**Assignment:** Extract the full listing below without altering a single character.

******************************

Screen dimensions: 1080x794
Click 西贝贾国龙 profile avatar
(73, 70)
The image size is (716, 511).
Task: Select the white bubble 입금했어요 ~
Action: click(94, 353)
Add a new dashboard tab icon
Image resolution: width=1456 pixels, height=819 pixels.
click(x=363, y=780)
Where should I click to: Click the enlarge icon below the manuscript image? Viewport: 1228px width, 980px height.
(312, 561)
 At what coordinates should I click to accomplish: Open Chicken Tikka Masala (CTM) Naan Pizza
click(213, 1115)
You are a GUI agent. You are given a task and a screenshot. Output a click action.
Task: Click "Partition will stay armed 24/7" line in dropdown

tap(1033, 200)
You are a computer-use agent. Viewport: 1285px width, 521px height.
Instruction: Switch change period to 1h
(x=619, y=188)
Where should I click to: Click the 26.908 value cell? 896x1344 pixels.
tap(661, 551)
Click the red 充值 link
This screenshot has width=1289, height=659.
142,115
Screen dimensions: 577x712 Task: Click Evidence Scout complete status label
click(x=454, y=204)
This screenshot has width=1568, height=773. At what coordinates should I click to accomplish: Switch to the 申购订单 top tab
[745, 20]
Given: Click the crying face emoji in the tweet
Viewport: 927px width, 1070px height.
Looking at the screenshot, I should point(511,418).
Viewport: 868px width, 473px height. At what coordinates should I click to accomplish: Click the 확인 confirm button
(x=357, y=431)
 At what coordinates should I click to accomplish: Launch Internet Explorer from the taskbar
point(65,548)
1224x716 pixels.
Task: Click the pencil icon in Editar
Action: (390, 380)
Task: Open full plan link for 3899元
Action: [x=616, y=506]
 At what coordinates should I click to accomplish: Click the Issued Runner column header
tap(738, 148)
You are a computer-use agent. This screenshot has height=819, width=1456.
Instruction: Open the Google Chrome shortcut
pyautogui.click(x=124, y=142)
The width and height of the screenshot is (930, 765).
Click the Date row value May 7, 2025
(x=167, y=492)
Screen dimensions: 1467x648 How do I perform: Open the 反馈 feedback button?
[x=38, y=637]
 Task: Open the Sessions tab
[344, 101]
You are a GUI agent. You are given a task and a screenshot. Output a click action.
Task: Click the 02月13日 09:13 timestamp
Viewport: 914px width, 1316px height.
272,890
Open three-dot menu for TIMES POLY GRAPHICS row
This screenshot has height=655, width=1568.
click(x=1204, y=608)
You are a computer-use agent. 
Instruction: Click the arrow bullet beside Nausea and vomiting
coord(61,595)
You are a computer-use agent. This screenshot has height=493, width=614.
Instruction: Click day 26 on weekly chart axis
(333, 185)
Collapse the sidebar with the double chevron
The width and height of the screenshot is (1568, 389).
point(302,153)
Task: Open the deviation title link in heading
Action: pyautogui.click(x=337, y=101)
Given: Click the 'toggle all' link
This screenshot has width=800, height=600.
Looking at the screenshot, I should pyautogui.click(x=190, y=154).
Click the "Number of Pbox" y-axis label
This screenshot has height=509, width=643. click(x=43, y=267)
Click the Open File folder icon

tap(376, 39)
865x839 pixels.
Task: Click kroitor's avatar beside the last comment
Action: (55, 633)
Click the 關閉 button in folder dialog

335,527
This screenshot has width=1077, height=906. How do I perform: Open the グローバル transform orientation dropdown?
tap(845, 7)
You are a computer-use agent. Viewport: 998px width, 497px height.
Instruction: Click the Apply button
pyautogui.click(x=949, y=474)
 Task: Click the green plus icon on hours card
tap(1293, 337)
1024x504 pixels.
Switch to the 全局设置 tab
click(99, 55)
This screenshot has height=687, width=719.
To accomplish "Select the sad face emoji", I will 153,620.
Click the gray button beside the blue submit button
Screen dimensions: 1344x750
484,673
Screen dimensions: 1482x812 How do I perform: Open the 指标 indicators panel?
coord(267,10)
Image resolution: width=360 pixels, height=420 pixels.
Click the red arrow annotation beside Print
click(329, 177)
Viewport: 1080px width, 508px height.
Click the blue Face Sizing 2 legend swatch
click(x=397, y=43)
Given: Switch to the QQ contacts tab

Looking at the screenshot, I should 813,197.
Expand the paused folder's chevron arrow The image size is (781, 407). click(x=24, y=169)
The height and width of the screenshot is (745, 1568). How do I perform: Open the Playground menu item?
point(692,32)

******************************

**Answer space:**
Screen dimensions: 1080x794
Click 西贝贾国龙 profile avatar
(73, 70)
The image size is (716, 511).
Task: Select the white bubble 입금했어요 ~
Action: click(94, 353)
Add a new dashboard tab icon
Image resolution: width=1456 pixels, height=819 pixels.
click(x=363, y=780)
Where should I click to: Click the enlarge icon below the manuscript image? Viewport: 1228px width, 980px height.
(312, 561)
 At what coordinates should I click to accomplish: Open Chicken Tikka Masala (CTM) Naan Pizza
click(213, 1115)
You are a GUI agent. You are given a task and a screenshot. Output a click action.
Task: Click "Partition will stay armed 24/7" line in dropdown

tap(1033, 200)
You are a computer-use agent. Viewport: 1285px width, 521px height.
Instruction: Switch change period to 1h
(x=619, y=188)
Where should I click to: Click the 26.908 value cell? 896x1344 pixels.
tap(661, 551)
Click the red 充值 link
This screenshot has width=1289, height=659.
142,115
Screen dimensions: 577x712 Task: Click Evidence Scout complete status label
click(x=454, y=204)
This screenshot has width=1568, height=773. At what coordinates should I click to accomplish: Switch to the 申购订单 top tab
[745, 20]
Given: Click the crying face emoji in the tweet
Viewport: 927px width, 1070px height.
Looking at the screenshot, I should point(511,418).
Viewport: 868px width, 473px height. At what coordinates should I click to accomplish: Click the 확인 confirm button
(x=357, y=431)
 At what coordinates should I click to accomplish: Launch Internet Explorer from the taskbar
point(65,548)
1224x716 pixels.
Task: Click the pencil icon in Editar
Action: (390, 380)
Task: Open full plan link for 3899元
Action: [x=616, y=506]
 At what coordinates should I click to accomplish: Click the Issued Runner column header
tap(738, 148)
You are a computer-use agent. This screenshot has height=819, width=1456.
Instruction: Open the Google Chrome shortcut
pyautogui.click(x=124, y=142)
The width and height of the screenshot is (930, 765).
Click the Date row value May 7, 2025
(x=167, y=492)
Screen dimensions: 1467x648 How do I perform: Open the 反馈 feedback button?
[x=38, y=637]
 Task: Open the Sessions tab
[344, 101]
You are a GUI agent. You are given a task and a screenshot. Output a click action.
Task: Click the 02月13日 09:13 timestamp
Viewport: 914px width, 1316px height.
272,890
Open three-dot menu for TIMES POLY GRAPHICS row
This screenshot has height=655, width=1568.
click(x=1204, y=608)
You are a computer-use agent. 
Instruction: Click the arrow bullet beside Nausea and vomiting
coord(61,595)
You are a computer-use agent. This screenshot has height=493, width=614.
Instruction: Click day 26 on weekly chart axis
(333, 185)
Collapse the sidebar with the double chevron
The width and height of the screenshot is (1568, 389).
point(302,153)
Task: Open the deviation title link in heading
Action: pyautogui.click(x=337, y=101)
Given: Click the 'toggle all' link
This screenshot has width=800, height=600.
Looking at the screenshot, I should pyautogui.click(x=190, y=154).
Click the "Number of Pbox" y-axis label
This screenshot has height=509, width=643. click(x=43, y=267)
Click the Open File folder icon

tap(376, 39)
865x839 pixels.
Task: Click kroitor's avatar beside the last comment
Action: (55, 633)
Click the 關閉 button in folder dialog

335,527
This screenshot has width=1077, height=906. How do I perform: Open the グローバル transform orientation dropdown?
tap(845, 7)
You are a computer-use agent. Viewport: 998px width, 497px height.
Instruction: Click the Apply button
pyautogui.click(x=949, y=474)
 Task: Click the green plus icon on hours card
tap(1293, 337)
1024x504 pixels.
Switch to the 全局设置 tab
click(99, 55)
This screenshot has height=687, width=719.
To accomplish "Select the sad face emoji", I will 153,620.
Click the gray button beside the blue submit button
Screen dimensions: 1344x750
484,673
Screen dimensions: 1482x812 How do I perform: Open the 指标 indicators panel?
coord(267,10)
Image resolution: width=360 pixels, height=420 pixels.
Click the red arrow annotation beside Print
click(329, 177)
Viewport: 1080px width, 508px height.
Click the blue Face Sizing 2 legend swatch
click(x=397, y=43)
Given: Switch to the QQ contacts tab

Looking at the screenshot, I should 813,197.
Expand the paused folder's chevron arrow The image size is (781, 407). click(x=24, y=169)
The height and width of the screenshot is (745, 1568). How do I perform: Open the Playground menu item?
point(692,32)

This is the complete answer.